### Prompt
Please reproduce the data below exactly, from the first line through the line containing "Task: Switch to the Übersicht tab", and leave every later line out.

### Data in this exercise
==========

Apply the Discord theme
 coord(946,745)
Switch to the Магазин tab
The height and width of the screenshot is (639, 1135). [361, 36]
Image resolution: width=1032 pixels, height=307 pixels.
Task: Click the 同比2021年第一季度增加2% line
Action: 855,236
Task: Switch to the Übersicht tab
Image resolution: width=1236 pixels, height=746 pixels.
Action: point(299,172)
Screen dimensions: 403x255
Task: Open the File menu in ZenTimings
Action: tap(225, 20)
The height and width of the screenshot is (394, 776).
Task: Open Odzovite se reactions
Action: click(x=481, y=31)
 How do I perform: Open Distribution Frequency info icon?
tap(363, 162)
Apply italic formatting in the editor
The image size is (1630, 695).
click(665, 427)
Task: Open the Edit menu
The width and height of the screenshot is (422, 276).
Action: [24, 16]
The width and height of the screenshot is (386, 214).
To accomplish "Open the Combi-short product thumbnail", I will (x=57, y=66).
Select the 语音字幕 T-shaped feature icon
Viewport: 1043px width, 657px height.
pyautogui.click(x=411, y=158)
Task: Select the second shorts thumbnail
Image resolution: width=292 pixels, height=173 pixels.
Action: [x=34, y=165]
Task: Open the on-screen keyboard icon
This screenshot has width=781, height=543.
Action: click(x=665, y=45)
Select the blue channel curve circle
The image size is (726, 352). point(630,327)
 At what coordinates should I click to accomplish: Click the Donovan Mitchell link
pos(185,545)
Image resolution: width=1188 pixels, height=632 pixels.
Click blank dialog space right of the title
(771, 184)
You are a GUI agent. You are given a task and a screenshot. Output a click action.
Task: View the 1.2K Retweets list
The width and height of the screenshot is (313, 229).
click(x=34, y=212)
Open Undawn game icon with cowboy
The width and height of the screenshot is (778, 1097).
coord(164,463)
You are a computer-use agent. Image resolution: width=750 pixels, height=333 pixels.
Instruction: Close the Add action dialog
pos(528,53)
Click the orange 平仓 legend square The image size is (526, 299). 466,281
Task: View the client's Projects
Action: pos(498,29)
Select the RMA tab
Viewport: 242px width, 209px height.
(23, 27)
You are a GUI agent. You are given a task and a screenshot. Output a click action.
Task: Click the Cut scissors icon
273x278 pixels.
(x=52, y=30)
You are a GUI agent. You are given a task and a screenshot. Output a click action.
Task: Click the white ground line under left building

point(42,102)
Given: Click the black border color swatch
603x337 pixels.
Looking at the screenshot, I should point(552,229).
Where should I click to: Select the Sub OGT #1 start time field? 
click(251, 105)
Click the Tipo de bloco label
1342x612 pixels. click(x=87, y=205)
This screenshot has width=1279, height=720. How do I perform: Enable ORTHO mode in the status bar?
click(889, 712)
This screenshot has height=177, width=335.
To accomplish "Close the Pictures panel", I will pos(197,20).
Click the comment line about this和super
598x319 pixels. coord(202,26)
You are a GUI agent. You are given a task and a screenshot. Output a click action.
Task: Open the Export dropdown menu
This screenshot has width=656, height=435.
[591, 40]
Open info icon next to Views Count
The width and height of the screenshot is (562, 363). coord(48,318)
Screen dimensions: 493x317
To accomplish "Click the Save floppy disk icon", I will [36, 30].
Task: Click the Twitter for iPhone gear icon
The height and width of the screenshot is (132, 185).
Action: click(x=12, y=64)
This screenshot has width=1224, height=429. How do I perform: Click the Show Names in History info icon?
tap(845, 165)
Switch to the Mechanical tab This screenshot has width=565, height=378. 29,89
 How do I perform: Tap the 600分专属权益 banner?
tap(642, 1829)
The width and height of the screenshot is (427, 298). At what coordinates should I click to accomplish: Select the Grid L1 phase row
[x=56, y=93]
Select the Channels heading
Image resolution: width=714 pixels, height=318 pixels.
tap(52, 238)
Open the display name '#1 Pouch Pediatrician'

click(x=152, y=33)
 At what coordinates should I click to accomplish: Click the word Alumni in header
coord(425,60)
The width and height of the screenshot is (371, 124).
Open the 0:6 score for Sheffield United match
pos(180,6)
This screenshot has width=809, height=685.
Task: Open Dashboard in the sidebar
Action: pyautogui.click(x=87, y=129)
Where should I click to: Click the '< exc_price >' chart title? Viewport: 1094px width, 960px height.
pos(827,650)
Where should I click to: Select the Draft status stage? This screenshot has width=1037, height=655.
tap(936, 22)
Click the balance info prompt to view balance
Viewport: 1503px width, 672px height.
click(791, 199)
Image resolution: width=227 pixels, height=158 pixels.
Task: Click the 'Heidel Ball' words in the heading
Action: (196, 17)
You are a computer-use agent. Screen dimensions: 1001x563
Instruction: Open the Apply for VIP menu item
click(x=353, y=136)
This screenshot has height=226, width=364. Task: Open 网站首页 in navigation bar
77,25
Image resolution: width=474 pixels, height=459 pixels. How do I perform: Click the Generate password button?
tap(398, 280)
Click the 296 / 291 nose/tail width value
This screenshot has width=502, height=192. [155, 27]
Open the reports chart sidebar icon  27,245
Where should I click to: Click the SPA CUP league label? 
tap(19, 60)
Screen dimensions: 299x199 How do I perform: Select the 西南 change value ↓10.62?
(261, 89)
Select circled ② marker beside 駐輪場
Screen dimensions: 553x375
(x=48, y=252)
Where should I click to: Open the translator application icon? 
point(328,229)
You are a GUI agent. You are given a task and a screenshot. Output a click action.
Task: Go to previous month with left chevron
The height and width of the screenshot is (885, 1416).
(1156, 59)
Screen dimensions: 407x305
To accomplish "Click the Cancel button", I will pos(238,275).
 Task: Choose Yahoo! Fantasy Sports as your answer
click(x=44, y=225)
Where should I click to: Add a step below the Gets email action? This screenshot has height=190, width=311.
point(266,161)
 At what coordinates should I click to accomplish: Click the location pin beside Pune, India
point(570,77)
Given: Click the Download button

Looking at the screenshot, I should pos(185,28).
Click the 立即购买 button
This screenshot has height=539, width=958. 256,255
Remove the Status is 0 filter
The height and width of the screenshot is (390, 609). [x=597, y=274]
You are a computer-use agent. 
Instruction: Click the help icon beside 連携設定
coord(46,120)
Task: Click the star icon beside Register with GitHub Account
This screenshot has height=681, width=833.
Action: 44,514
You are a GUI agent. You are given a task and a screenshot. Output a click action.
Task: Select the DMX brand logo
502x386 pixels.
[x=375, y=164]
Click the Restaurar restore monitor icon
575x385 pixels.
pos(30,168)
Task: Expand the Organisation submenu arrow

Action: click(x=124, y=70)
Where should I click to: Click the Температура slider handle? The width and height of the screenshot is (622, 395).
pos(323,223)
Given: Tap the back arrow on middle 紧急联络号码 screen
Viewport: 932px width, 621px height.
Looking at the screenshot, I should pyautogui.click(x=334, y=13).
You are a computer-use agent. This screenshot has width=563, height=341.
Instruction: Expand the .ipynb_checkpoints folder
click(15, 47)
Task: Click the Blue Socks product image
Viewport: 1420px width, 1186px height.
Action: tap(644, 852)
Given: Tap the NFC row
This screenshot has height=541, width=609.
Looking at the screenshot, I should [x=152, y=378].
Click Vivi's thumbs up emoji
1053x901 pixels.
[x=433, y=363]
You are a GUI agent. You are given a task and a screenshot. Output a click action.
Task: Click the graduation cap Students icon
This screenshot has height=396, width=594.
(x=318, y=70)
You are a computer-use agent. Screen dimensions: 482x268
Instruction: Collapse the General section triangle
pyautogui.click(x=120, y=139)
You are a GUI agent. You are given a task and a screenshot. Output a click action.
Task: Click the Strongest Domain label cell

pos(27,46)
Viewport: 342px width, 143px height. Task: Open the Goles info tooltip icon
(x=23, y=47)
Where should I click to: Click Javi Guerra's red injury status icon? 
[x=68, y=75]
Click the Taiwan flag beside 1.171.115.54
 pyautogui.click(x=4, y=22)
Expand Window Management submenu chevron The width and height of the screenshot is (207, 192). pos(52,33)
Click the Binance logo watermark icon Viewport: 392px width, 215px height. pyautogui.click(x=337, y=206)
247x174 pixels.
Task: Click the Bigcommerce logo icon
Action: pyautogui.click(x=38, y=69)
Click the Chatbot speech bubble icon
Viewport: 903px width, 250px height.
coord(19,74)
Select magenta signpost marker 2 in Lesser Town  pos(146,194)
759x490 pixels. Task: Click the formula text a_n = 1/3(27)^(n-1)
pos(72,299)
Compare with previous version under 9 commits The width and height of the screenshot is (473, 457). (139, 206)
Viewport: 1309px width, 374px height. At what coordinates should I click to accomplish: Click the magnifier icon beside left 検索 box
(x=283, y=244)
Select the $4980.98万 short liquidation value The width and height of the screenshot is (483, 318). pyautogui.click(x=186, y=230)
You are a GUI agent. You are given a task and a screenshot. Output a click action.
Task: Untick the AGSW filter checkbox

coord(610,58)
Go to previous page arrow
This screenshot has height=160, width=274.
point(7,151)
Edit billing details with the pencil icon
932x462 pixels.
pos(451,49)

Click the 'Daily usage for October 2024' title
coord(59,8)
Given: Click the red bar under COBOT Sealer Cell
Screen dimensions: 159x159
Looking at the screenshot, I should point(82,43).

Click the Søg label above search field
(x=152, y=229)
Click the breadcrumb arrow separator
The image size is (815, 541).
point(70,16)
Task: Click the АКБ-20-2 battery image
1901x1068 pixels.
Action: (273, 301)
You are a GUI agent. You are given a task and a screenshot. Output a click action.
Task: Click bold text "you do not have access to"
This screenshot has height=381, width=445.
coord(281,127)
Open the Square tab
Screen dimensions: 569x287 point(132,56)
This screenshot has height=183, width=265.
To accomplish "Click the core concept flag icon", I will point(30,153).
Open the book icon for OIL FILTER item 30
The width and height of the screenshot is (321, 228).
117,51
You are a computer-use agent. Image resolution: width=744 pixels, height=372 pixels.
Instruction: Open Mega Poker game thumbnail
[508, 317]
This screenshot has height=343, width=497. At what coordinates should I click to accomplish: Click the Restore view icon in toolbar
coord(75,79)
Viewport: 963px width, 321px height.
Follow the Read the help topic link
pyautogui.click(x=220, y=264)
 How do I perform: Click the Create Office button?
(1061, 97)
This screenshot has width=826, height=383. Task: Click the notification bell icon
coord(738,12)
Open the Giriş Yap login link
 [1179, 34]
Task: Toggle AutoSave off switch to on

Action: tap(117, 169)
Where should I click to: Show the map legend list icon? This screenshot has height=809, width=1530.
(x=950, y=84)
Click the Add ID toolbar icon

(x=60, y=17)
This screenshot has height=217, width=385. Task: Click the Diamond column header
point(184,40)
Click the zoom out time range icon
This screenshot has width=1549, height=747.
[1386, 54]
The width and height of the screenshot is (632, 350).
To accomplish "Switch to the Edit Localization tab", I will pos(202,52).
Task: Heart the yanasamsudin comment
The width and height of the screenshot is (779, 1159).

==========

### Result of the task
Apply the Discord theme
 coord(946,745)
Switch to the Магазин tab
The height and width of the screenshot is (639, 1135). [361, 36]
Image resolution: width=1032 pixels, height=307 pixels.
Task: Click the 同比2021年第一季度增加2% line
Action: 855,236
Task: Switch to the Übersicht tab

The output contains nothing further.